Records from a collection:
* * * * * * * * *

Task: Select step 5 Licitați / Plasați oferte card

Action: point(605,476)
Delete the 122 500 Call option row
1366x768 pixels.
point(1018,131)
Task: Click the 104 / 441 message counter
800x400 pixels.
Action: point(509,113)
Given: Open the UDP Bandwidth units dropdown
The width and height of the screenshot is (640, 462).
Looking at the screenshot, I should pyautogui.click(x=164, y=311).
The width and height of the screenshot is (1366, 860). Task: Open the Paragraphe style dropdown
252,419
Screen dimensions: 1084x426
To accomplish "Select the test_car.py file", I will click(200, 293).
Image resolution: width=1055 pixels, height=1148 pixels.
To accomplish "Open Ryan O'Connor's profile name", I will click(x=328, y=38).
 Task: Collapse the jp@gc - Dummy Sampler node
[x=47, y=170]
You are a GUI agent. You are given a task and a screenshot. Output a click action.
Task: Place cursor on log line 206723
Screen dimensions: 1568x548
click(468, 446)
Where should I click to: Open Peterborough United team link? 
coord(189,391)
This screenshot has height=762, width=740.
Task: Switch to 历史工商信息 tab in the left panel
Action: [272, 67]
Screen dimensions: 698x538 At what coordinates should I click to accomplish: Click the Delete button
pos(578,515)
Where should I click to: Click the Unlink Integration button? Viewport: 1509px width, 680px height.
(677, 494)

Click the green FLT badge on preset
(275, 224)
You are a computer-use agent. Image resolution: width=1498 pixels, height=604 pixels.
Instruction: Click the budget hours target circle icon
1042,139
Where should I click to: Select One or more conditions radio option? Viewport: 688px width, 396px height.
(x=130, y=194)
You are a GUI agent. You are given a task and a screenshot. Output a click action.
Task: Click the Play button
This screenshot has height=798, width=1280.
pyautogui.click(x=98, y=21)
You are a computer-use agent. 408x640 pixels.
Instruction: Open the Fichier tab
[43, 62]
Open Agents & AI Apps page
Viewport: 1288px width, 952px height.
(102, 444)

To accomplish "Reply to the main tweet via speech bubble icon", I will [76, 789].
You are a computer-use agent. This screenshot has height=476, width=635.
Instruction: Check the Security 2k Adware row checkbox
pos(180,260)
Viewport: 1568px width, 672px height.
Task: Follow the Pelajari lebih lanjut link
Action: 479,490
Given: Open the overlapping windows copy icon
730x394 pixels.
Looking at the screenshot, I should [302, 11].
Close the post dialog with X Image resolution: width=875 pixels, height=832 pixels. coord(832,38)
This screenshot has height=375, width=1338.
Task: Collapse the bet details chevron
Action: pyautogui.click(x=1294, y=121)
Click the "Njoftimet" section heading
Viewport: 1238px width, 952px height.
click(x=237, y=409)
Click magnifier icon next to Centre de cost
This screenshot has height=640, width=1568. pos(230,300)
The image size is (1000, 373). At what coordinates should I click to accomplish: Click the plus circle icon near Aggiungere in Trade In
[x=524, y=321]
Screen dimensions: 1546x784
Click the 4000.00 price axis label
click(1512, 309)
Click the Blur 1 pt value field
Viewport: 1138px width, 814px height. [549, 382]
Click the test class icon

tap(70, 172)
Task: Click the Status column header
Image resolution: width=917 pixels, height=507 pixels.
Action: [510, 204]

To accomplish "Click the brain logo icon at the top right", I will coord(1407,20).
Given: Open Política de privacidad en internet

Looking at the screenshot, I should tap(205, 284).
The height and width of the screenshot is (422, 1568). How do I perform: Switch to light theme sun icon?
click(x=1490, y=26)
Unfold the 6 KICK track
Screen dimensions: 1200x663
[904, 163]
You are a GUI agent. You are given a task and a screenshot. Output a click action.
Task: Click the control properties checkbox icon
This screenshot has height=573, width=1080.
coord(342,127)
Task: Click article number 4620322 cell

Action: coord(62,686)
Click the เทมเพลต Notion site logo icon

* * * * * * * * *

■ What you will do
Only the number should be given: how many lines in the entries above contain the string "logo"?

■ Response to the task
2